§ **Textauszug**
++++++++++++++++++++
Der Generalbevollmächtigte und Geschäftsführer der Stiftung Neuhardenberg Bernd Kauffmann verwies auf zwei Probleme der europäischen Kulturförderung. Zum einen die EU-Bürokratie, die ihn dazu bewogen hat, keinen Antrag mehr zu stellen, der nicht mindestens ein Volumen von 50.000 Euro umfasst. Als zweites Problem nannte er die neuen EU-Länder. Es gibt keine gemeinsame Geschichte mit diesen Staaten auf der Ebene des Geschichtsbewußtseins. Seine Bemerkungen waren von einer unerträglichen elitären Arroganz geprägt.
Der Generalsekretär des Instituts für Auslandsbeziehungen Dr. Kurt-Jürgen Maaß zeigte einen weiteren Weg für die europäische Kulturpolitik auf. Fast alle EU-Staaten unterhalten auswärtige Kulturinstitute (British Council, Goethe-Institut, etc.), aber es gibt nur sehr wenige Beispiele, in denen es Kooperationen zwischen diesen nationalen Instituten an einem Standort gibt.
In der folgenden Debatte wurde noch einmal auf die Deutsche EU-Präsidentschaft 2007 verwiesen. Hierfür wurde als ein Kulturprogramm vom Deutschen Städtetag ein Projekt zur Vielfalt in den Städten ausgeschrieben. 15, 25 oder 50 Städte sollten um Mittel für dieses Projekt konkurrieren und hiermit einen Beitrag zur europäischen Kultur leisten.
++++++++++++++++++++
§ **Datenzeilen**
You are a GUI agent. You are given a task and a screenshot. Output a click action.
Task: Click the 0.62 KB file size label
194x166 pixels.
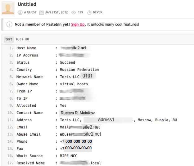22,39
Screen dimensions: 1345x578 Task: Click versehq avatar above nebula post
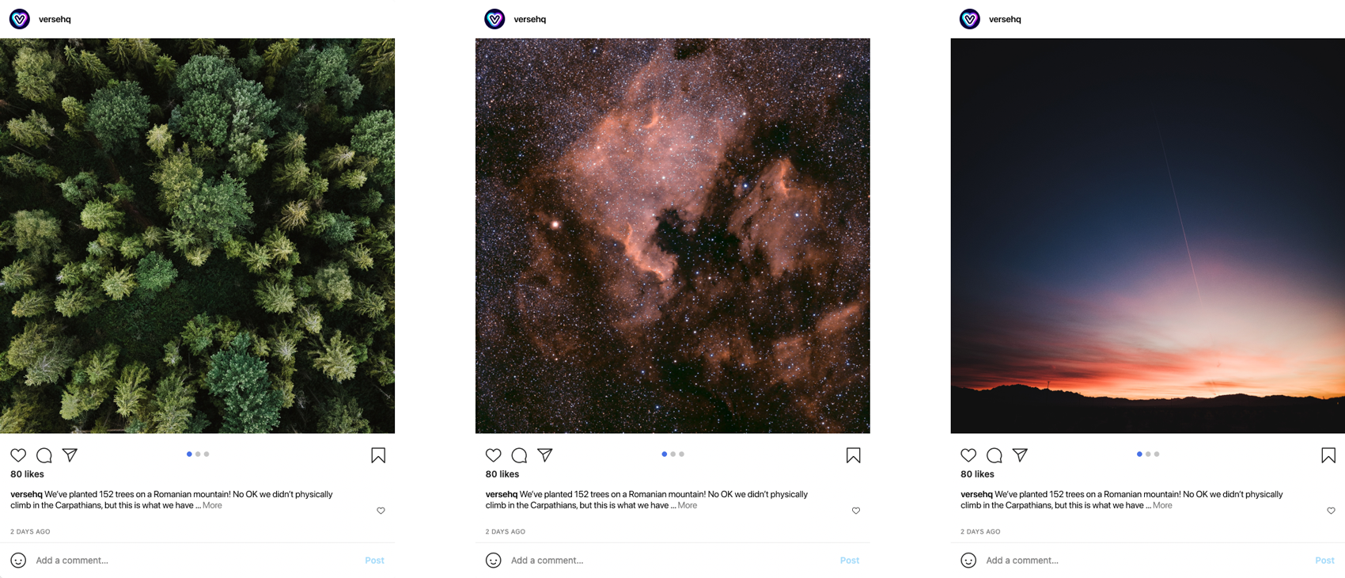point(494,19)
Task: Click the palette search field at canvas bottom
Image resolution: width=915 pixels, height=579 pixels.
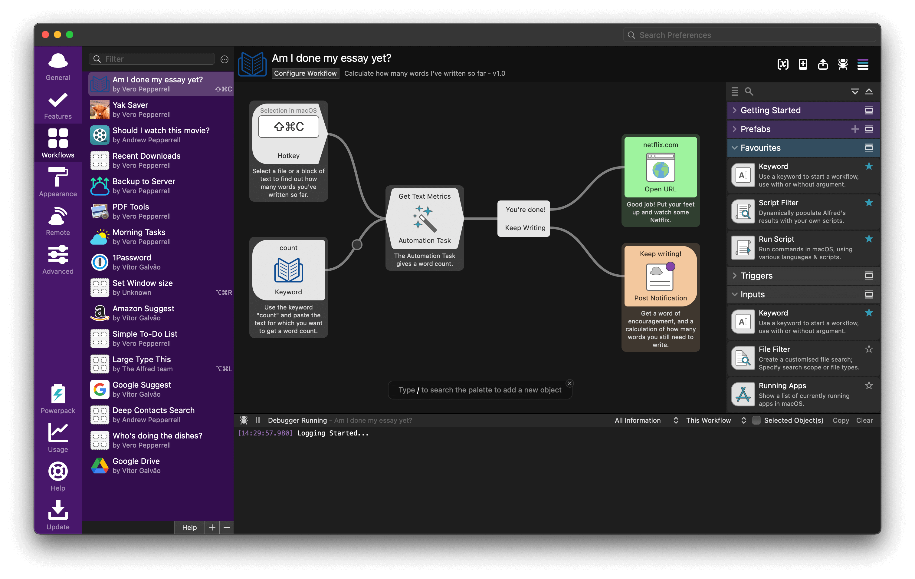Action: [x=480, y=390]
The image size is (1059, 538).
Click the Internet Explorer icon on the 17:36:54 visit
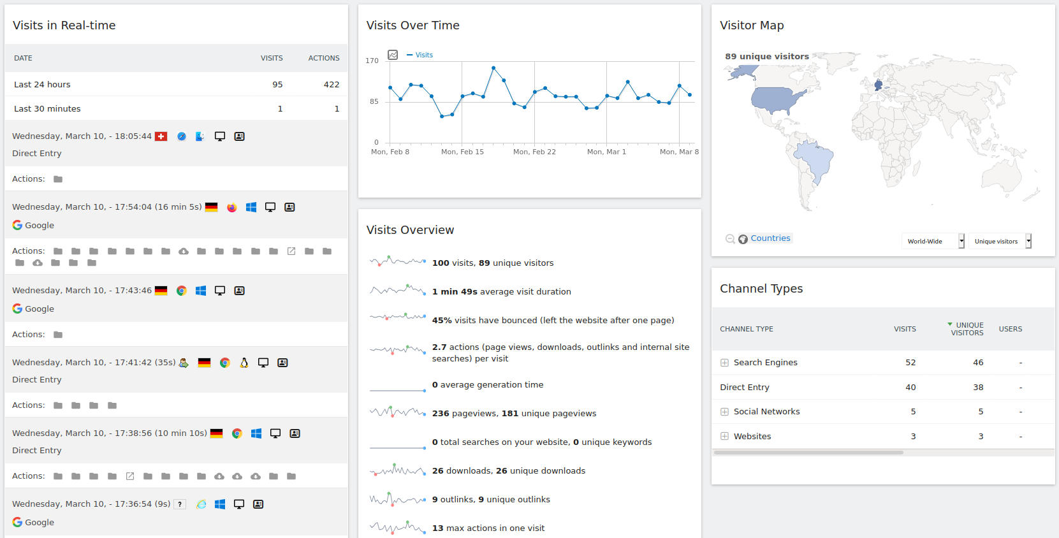pyautogui.click(x=201, y=504)
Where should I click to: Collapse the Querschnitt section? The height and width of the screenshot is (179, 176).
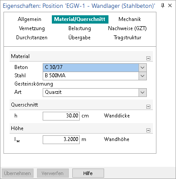148,107
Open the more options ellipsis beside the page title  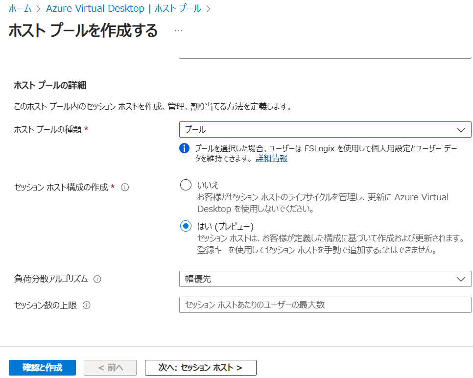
++++++++++++++++++++
§ **Aufgaben**
• a. Prüfe, ob die folgenden Aussagen mit dem Textauszug übereinstimmen. Antworte jeweils mit Ja oder Nein und zitiere die entscheidenden Worte wörtlich: (i) Kauffmann stellt keine Anträge mehr unter 50.000 Euro. (ii) Laut Maaß gibt es zahlreiche Kooperationen zwischen nationalen Kulturinstituten an einem Standort. (iii) Das Projekt zur Vielfalt in den Städten wurde vom Deutschen Städtetag ausgeschrieben.
• b. Gib aus dem Textauszug den Abschnitt von „In der folgenden“ bis „europäischen Kultur leisten.“ wortgetreu aus.
• c. Beantworte die folgenden Fragen zum Textauszug:
(i) Welche Funktionen hat Bernd Kauffmann bei der Stiftung Neuhardenberg?
(ii) Welche beiden auswärtigen Kulturinstitute werden als Beispiele genannt?
(iii) Auf welches Ereignis im Jahr 2007 wurde in der Debatte verwiesen?

§ **Lösungen**
• a.
(i) Ja: „keinen Antrag mehr zu stellen, der nicht mindestens ein Volumen von 50.000 Euro umfasst“
(ii) Nein: „es gibt nur sehr wenige Beispiele, in denen es Kooperationen zwischen diesen nationalen Instituten an einem Standort gibt“
(iii) Ja: „vom Deutschen Städtetag ein Projekt zur Vielfalt in den Städten ausgeschrieben“

• b.
In der folgenden Debatte wurde noch einmal auf die Deutsche EU-Präsidentschaft 2007 verwiesen. Hierfür wurde als ein Kulturprogramm vom Deutschen Städtetag ein Projekt zur Vielfalt in den Städten ausgeschrieben. 15, 25 oder 50 Städte sollten um Mittel für dieses Projekt konkurrieren und hiermit einen Beitrag zur europäischen Kultur leisten.

• c.
(i) Er ist Generalbevollmächtigter und Geschäftsführer.
(ii) Der British Council und das Goethe-Institut.
(iii) Auf die Deutsche EU-Präsidentschaft 2007.